Extrait choisi:
----

La fermeture de l’aéroport international Toussaint Louverture constitue également un obstacle majeur. Les médicaments nécessaires à la prise en charge des patients sont difficiles à obtenir. « Cette fermeture est très dévastatrice pour nous, les dons que nous pouvons bénéficier de la part des ONG ou les individuels rapidement par les cagots d’avion sont bloqués », explique Kareen.

Pour pallier cette situation, Kareen indique avoir bénéficié de l’aide d’une compagnie aérienne assurant le transport entre Port-au-Prince et Cap-Haïtien. Par ailleurs, afin de soigner davantage de patients dans la capitale, Jose et Kareen ont ouvert un autre centre à Laboule 12, dans la commune de Pétion-Ville. « C’est avec beaucoup de fierté et d’espoir d’avoir une enfant comme elle qui, malgré tout ce qu’elle a pu construire à l’étranger vient s’installer en Haïti dans un contexte sécuritaire pareil », explique Jose Ulysse, co-fondateur du Centre Hospitalier de Fontaine en 1991.

Jose estime que si les autorités étatiques prenaient leurs responsabilités, la vie de certains jeunes pourrait être sauvée. « Je les vois comme des victimes du système, jusqu’à présent ils sont tous récupérables. Quand nous nettoyons les canaux, je les oblige à travailler et ils remplissent leurs tâches correctement, ils sont arrivés à l’heure et terminent dans le temps imparti. Je crois si les représentants de l’Etat ont eu la volonté de résoudre ce fléau, ils pouvaient les récupérer et leur donner une autre direction », affirme-t-il.

----

Consigne 1:
D'après l'extrait sur le Centre Hospitalier de Fontaine, où Jose et Kareen ont-ils ouvert un autre centre ?
Consigne 2:
Poursuivez l'extrait sur le Centre Hospitalier de Fontaine après sa dernière phrase.
Les lignes ci-dessous ne sont pas nécessaires.

Données fournies:
----

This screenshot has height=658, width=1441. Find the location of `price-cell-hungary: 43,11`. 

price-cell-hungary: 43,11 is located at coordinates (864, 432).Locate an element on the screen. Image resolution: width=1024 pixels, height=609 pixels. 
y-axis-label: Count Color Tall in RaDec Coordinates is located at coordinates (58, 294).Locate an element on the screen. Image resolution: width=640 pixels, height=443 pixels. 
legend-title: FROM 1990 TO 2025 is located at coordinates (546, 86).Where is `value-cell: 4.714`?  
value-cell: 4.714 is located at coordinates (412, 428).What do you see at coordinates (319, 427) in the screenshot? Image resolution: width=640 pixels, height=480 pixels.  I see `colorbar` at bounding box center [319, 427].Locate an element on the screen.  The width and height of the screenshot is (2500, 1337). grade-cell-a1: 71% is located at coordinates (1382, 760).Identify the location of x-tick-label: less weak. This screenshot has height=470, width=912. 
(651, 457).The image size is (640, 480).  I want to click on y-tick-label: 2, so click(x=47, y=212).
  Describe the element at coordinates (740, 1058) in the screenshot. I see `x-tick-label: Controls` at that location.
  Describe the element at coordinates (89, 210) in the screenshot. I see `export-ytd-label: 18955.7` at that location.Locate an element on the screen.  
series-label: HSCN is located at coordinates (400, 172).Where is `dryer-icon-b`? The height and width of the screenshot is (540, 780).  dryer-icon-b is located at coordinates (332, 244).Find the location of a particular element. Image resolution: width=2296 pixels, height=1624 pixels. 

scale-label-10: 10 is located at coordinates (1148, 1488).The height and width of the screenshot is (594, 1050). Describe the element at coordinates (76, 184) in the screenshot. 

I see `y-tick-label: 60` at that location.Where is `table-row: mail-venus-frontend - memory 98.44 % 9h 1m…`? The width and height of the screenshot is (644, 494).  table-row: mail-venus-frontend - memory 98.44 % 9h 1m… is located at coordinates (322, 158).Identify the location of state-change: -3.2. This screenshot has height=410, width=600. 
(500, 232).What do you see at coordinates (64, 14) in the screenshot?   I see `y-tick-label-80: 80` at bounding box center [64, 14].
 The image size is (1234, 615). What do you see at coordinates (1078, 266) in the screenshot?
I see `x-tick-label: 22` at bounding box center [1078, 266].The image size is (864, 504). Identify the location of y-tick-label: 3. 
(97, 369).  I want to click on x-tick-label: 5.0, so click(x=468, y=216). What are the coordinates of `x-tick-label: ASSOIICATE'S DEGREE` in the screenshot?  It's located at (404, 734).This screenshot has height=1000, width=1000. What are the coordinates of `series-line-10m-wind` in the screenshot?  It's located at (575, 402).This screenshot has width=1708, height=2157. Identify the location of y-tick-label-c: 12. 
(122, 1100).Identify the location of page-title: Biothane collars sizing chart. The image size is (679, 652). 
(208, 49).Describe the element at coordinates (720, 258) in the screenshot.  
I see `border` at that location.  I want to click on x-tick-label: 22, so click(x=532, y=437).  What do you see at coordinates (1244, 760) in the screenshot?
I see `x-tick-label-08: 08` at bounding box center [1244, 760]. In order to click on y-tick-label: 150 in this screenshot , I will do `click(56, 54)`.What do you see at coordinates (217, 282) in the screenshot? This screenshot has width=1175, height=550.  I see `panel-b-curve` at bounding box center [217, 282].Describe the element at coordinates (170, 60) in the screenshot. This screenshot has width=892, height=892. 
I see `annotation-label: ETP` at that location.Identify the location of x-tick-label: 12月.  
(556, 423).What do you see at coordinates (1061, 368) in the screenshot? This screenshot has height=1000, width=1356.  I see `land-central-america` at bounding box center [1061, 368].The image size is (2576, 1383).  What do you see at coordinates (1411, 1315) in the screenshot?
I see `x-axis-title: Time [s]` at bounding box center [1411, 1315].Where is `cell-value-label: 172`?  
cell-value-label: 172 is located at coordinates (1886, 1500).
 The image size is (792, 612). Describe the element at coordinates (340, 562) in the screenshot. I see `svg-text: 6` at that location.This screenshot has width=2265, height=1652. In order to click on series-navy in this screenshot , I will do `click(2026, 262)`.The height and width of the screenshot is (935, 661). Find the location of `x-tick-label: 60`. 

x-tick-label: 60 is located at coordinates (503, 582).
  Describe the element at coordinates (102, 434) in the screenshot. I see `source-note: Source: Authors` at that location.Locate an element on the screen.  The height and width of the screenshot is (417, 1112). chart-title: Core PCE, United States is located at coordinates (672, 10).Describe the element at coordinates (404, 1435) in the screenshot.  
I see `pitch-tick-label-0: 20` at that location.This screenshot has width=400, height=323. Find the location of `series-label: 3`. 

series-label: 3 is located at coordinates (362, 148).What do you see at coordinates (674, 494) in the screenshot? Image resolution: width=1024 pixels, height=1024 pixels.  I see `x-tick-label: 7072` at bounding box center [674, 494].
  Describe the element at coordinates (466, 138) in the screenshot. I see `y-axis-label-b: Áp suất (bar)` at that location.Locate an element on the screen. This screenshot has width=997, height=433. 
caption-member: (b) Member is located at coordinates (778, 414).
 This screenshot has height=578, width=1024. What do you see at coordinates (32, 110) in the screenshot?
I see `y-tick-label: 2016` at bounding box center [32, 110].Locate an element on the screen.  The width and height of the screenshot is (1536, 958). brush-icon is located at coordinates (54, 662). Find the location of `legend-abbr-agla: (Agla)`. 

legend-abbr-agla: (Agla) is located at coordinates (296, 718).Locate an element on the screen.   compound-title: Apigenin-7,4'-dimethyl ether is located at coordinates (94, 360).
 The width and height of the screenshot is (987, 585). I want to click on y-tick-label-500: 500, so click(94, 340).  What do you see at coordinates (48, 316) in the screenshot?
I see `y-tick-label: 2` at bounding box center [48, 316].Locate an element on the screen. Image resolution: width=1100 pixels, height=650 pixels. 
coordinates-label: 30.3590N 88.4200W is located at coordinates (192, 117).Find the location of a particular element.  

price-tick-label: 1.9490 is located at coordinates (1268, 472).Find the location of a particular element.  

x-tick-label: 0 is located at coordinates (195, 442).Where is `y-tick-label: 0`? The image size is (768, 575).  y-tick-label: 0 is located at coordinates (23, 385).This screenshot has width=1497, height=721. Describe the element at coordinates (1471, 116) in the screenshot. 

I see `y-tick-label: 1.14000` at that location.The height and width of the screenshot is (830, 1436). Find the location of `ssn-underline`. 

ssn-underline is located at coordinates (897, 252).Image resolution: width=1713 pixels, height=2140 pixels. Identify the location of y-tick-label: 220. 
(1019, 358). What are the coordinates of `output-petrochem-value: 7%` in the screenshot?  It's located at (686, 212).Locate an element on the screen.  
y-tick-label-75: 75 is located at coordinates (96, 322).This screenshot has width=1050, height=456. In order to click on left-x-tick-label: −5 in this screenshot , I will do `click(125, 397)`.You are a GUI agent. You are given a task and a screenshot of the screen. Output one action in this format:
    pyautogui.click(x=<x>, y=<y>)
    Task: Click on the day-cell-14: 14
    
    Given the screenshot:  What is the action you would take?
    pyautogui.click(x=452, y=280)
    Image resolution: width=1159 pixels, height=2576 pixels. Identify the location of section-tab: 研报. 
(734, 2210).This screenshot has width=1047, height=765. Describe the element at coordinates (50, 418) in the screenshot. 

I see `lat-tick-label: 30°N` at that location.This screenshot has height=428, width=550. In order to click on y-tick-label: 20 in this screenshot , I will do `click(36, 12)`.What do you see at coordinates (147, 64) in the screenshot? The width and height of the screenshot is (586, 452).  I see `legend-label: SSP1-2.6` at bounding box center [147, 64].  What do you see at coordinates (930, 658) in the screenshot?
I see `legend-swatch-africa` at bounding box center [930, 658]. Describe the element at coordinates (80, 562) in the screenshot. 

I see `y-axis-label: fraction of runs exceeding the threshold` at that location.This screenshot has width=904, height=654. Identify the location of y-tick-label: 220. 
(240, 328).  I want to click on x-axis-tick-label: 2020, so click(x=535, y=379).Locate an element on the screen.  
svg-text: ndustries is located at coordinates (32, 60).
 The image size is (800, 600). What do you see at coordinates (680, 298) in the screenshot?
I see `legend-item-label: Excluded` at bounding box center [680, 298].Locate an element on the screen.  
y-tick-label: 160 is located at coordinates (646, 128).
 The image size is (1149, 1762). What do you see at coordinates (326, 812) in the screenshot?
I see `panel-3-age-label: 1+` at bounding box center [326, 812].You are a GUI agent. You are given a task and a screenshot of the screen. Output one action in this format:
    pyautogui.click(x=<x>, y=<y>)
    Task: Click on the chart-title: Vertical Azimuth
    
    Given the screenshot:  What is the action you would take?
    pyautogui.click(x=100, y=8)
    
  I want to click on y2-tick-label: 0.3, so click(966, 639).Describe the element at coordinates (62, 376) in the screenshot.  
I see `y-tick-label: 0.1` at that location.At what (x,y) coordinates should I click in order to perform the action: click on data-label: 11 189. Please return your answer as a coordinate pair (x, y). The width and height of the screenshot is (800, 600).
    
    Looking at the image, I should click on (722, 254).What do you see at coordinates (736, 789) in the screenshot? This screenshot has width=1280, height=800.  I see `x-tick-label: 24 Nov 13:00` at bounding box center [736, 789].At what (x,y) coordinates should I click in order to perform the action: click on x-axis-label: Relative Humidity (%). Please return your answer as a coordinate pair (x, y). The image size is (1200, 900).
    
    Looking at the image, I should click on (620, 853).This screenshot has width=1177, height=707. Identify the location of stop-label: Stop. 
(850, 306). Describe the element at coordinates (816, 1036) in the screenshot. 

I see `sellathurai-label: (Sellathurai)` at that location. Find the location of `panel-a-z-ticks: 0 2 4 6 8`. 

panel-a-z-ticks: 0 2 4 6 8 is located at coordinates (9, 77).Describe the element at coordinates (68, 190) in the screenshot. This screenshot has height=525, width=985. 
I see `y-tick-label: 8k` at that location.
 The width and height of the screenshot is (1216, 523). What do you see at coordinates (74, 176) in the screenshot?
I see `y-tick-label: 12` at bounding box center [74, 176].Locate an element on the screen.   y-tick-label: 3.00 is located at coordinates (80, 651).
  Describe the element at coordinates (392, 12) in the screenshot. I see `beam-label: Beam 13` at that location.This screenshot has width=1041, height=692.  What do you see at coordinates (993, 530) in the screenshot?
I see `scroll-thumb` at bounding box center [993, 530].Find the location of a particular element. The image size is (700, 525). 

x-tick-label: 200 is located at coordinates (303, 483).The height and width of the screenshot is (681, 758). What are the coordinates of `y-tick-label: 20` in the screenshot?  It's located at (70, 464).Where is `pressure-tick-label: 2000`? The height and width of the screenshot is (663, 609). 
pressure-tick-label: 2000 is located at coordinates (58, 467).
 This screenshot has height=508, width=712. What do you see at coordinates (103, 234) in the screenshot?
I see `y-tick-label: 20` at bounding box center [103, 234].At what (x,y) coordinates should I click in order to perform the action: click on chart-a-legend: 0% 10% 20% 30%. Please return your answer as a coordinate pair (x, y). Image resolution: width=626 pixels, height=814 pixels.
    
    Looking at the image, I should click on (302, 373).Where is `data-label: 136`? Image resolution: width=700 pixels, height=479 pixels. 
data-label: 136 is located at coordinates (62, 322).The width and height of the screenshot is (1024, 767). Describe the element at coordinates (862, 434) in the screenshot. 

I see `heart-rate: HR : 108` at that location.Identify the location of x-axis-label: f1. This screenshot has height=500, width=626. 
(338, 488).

----

Réponse 1:
À Laboule 12, dans la commune de Pétion-Ville.

Réponse 2:
La crise sécuritaire n’est pas le seul défi pour le centre. L’abandon des bébés par leurs parents constitue également un problème majeur. « Parfois les parents donnent seulement la naissance à un bébé mais ils ne sont pas retournés pour les récupérer, parmi eux, nous avons cinq bébés qui sont arrivés la semaine dernière », précise Kareen.

Lorsque cela se produit, l’administration doit prendre intégralement en charge le nouveau-né. « Si les parents ne viennent pas récupérer leurs bébés, lorsqu’ils ont un mois et un an et demi, les personnes annoncent qu’ils ont besoin d’espace dans le centre, vous devez les prendre et ils vivent chez moi dans ce cas », explique-t-elle.

Pour le documentaire, Rosie Collyer a fait appel à plusieurs spécialistes haïtiens pour la vidéographie avant son arrivée en mai 2025, parmi eux le cadreur Pierre Michel Jean. « Il a fait un travail fantastique en s’intégrant à l’Ulysse pendant une période très turbulente et s’est extraordinairement bien adapté à la direction que j’ai prise », déclare-t-elle dans une interview avec Chokarella.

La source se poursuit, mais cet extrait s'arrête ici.